#### 正文节选

## Text Embedding Models

Head to [Integrations](https://python.langchain.com/docs/integrations/text_embedding/) for documentation on built-in integrations with text embedding model providers.

* The Embeddings class is a class designed for interfacing with text embedding models. 
> Embedding 类用来与text embedding model 交互的.

two interface:<br>

1. embedding documents: 这个使用多文本输入

2. embedding a query: 这个使用但文本输入

之所以使用两个接口,是因为很多embedding provider为查询和向量化提供了不同的方法, 为了方便统一的架构才设计了两个接口.

In [5]:
from langchain.embeddings import OpenAIEmbeddings

In [18]:
embedding_model = OpenAIEmbeddings()

### embed_documents

In [19]:
embeddings = embedding_model.embed_documents(
    [
        "Hi there!",
        "Oh, hello!",
        "What's your name?",
        "My friends call me World",
        "Hello World!"
    ]
)

In [20]:
len(embeddings), len(embeddings[0])

(5, 1536)

In [21]:
len(embeddings[1])

########

* 任务说明 A
对照文本嵌入模型这段正文，判断下面三句话是否与正文相符。每句回答"是"或"否"，并原样引用正文中起决定作用的原话。
(i) Embeddings 类是用来和文本嵌入模型交互的。
(ii) 之所以设计两个接口，是因为各家提供商处理查询和文档用的都是同一种方法。
(iii) 示例里 embed_documents 一共返回了 5 个向量，第一个向量的长度是 1536。
* 任务说明 B
把文本嵌入模型这段正文里的这句话译成英文："之所以使用两个接口,是因为很多embedding provider为查询和向量化提供了不同的方法, 为了方便统一的架构才设计了两个接口."
* 任务说明 C
从文本嵌入模型这段正文停下的地方接着往下写出后续内容。

#### 条目摘录

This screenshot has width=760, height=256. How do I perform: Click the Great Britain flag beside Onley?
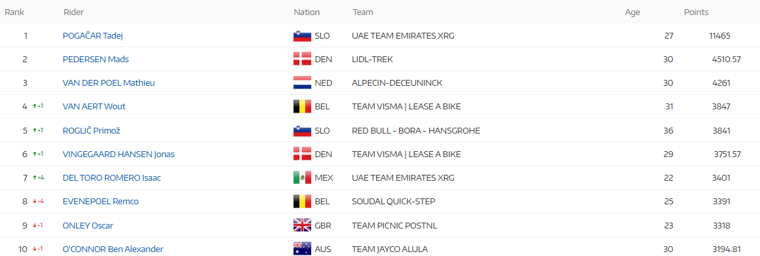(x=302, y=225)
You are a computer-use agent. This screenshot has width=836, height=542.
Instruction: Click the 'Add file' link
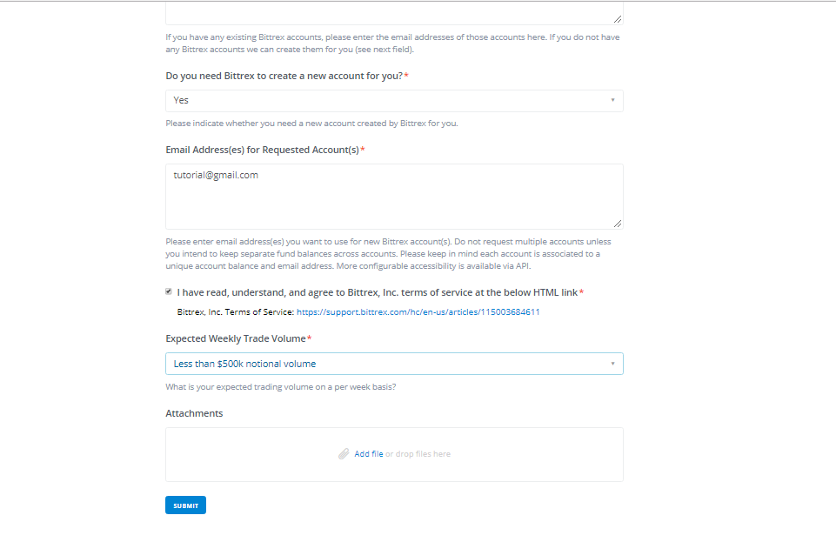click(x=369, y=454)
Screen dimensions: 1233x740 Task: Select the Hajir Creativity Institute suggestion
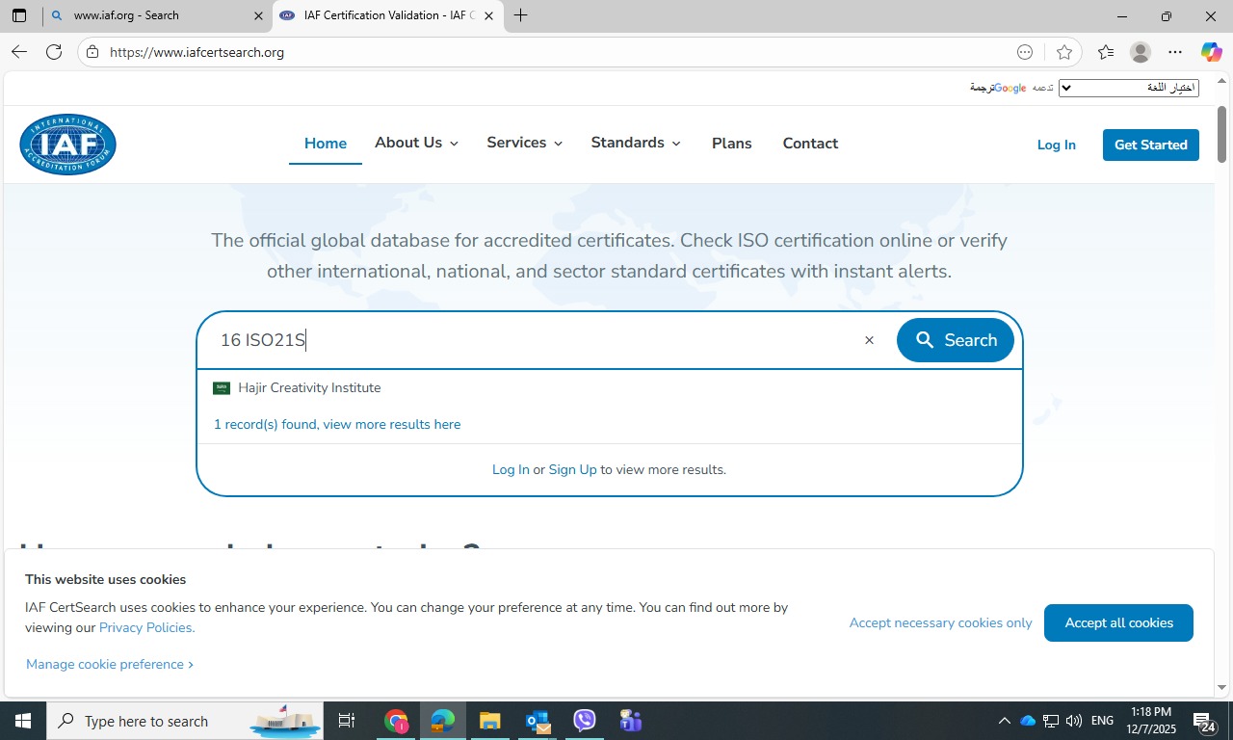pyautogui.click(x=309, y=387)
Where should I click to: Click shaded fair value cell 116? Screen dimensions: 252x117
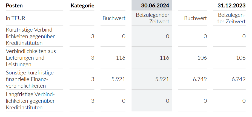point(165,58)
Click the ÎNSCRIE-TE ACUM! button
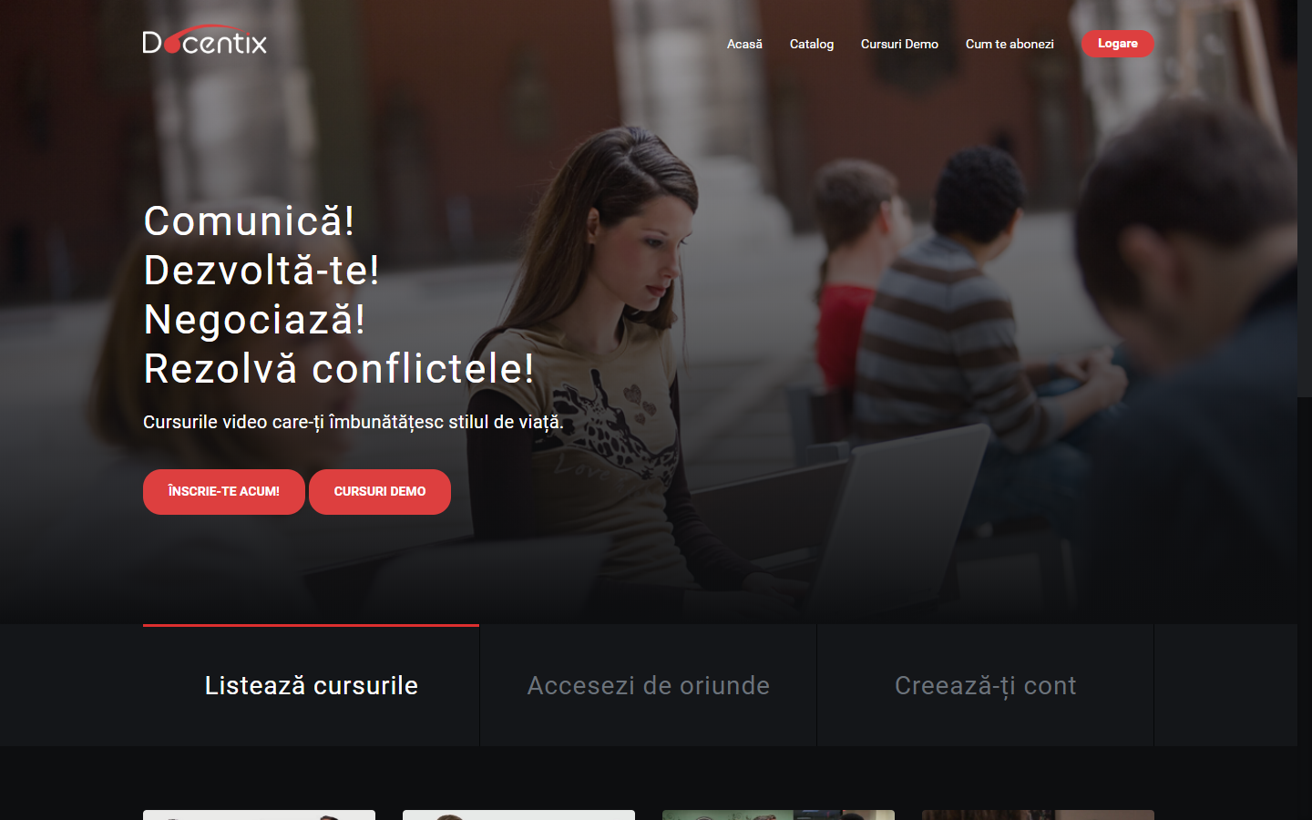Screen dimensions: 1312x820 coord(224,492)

########
#### 条目摘录

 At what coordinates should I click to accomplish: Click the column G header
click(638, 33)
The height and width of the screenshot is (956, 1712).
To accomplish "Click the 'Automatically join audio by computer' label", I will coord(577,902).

########

* 参考答案 A
(i) 是。"The Embeddings class is a class designed for interfacing with text embedding models."
(ii) 否。"很多embedding provider为查询和向量化提供了不同的方法"
(iii) 是。"(5, 1536)"

* 参考答案 B
Two interfaces are used because many embedding providers offer different methods for queries and for vectorization, and the two interfaces were designed to make a unified architecture easier.

* 参考答案 C
1536

> OpenAIEmbedding 是encoding 为 1536的长度了

### embed_query

In [22]:
embedded_query = embedding_model.embed_query("What was the name mentioned in the conversation?")
embedded_query[:5]

[0.0053546813655943075,
 -0.0005715346531097275,
 0.038875909934336914,
 -0.0029596003572924623,
 -0.008966285328704282]

In [23]:
len(embedded_query)

1536

> 向量长度为1536

## Caching

> Caching embeddings can be done using a CacheBackedEmbeddings. The cache backed embedder is a wrapper around an embedder that caches embeddings in a key-value store.<br>
> 缓存Embedding使用 缓存支持嵌入 , 这个  缓存嵌入器  是 向量数据库的 装饰器

**text被哈希过了, 且作为向量数据库的key**

对CacheBackedEmbeddings的主要支持是`from_bytes_store`. This takes in the following parameters.:<br>

* underlying_embedder: The embedder to use for embedding.

* document_embedding_cache: The cache to use for storing document embeddings.

* namespace: (optional, defaults to ""): 命名空间,防止同一个库内,不同的cache的碰撞.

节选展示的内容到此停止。